REKLAM ALANI

AVM ve otel işgali nedeniyle Karaköy sahiline ulaşmak 15 dakika yürüme gerektiriyor: Karaköy işgal altında!


AVM ve otel işgali nedeniyle Karaköy sahiline ulaşmak 15 dakika yürüme gerektiriyor: Karaköy işgal altında!

İstanbul’un en gözde semtlerinden, turistlerin en uğrak noktalarından olan Karaköy’de boğazı seyretmek gün geçtikçe zorlaşıyor. İskeleden inen bir kişinin tekrar denizi görebilmesi için tam 15 dakika boyunca durmadan yürümesi gerekiyor. Çünkü halka açık olan sahil hattının büyük bölümü artık özel işletmelerin işgalinde. İstanbul’un en eski ve simgesel sahil hatlarından Karaköy’de Kıyı Kanunu’na göre halka açık olması gereken kıyı şeridi, restorankafelerle ve otellerle adeta çevrilmiş durumda.

HALKIN MI YOKSA İŞLETMELERİN Mİ?

Karaköy sahilinde bulunan Peninsula Otel’in kıyıya ördüğü duvar da kamuoyunda büyük tartışma yarattı. Bölgede Galataport’un bulunması ve sahilin yoğun ticari yapılaşmaya maruz kalmasıyla Karaköy bugün neredeyse tamamen özel işletmelerin kullanımına bırakılmış durumda. Kamuya ait olması gereken kıyı şeridi, özel işletmelerce kapatılmış halde.

Vapurdan Karaköy İskelesi’nde inen ve Kabataş yönüne doğru ilerlemek isteyen bir kişinin tekrar deniz manzarasına kavuşabilmesi için tam 15 dakika boyunca hiç durmadan yürümesi gerekiyor. Üstelik yürünmesi gereken güzergâh “engelli koşu” parkurunu andırıyor. Çünkü yol üzerindeki özel işletmeler, kaldırımları işgal etmiş durumda. Özellikle otellerin önleri vale hizmetleri nedeniyle yoğun şekilde kullanılıyor. Bu nedenle yayaların zaman zaman kaldırımdan inip araç yolundan yürümesi gerekiyor. Ayrıca işletmelerin birçoğunun kaldırıma yerleştirdiği dubalar nedeniyle günün en sakin saatlerinde dahi yayalar bazı noktalarda tek sıra halinde ilerlemek zorunda kalıyor. Denize sıfır inşa edilen oteller ve restoran-kafelerin önünden geçerken ancak kendinizi zorlayarak binaların arasından boğazı görme imkânınız oluyor.

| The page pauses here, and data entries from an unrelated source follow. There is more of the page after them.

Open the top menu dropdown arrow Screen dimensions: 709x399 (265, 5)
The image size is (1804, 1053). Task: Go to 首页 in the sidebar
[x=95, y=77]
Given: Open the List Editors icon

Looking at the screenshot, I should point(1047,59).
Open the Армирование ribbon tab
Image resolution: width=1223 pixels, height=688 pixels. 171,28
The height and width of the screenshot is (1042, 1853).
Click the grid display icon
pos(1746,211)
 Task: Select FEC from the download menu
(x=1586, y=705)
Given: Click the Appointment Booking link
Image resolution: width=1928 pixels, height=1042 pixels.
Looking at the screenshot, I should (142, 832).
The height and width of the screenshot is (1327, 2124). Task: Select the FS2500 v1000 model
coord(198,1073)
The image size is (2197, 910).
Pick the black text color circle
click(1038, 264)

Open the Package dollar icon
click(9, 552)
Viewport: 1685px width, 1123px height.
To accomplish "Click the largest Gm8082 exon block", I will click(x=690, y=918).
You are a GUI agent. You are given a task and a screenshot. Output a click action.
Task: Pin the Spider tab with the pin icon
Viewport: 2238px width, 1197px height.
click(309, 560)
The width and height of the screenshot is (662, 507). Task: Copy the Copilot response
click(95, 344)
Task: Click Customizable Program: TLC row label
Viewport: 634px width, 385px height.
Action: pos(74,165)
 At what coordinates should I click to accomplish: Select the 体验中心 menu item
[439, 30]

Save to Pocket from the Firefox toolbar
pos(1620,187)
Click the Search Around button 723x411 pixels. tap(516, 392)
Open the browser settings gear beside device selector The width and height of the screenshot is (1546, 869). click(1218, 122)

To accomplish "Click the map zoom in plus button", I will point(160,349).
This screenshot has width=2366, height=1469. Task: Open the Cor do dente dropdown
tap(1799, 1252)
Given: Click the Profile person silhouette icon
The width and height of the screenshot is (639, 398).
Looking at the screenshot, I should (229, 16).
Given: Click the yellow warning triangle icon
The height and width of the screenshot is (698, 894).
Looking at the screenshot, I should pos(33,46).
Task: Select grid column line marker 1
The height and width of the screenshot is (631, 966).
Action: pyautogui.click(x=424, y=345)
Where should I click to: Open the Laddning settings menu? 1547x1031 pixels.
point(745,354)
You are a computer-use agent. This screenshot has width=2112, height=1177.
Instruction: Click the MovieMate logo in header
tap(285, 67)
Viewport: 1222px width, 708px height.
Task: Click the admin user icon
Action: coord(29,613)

Tüm bunların yanı sıra, kaldırıma park edilen araç ve motorsikletler de yürümeyi zorlaştırıyor. Bu durum engelli bireylerin ya da çocuklu ailelerin yürüyebilmesini neredeyse imkânsız hale getiriyor. “Sonunda denizi gördüm!” dediğiniz anda ise İstanbul Boğazı ile aranıza Galataport alışveriş merkezinin camları ve demir bariyerleri giriyor. Siz ise konteynerlerden taşan çöplerin yanından geçerek, yürümeye devam etmek zorunda kalıyorsunuz. Sonunda ise Galataport’un x-ray kontrolünden geçtikten ve içerideki işletmeleri arkanızda bıraktıktan sonra denize ulaşabiliyorsunuz.

KARIN DOYURMAK DA ZOR!

Sahil havası almak için Karaköy’ü tercih eden dört kişilik bir ailenin zorlu yolculuktan sonra acıktığını varsayarsak... Yol üstünde seyyar bir simitçide simitin tanesi 20 TL, bir bardak çay ise 15 TL. Ailenin cebinden çıkması gereken tutar 140 TL oluyor. Diyelim ailenizi deniz manzarasına karşı yemeğe çıkarmak istediniz... Yolculuğun son durağı olan Galataport’ta bir mekânda ortalama bir etli yemeğin fiyatı en az 500 TL. Bu durumda ise dört kişilik bir ailenin ödeyeceği hesap yaklaşık 2 bin TL’yi buluyor.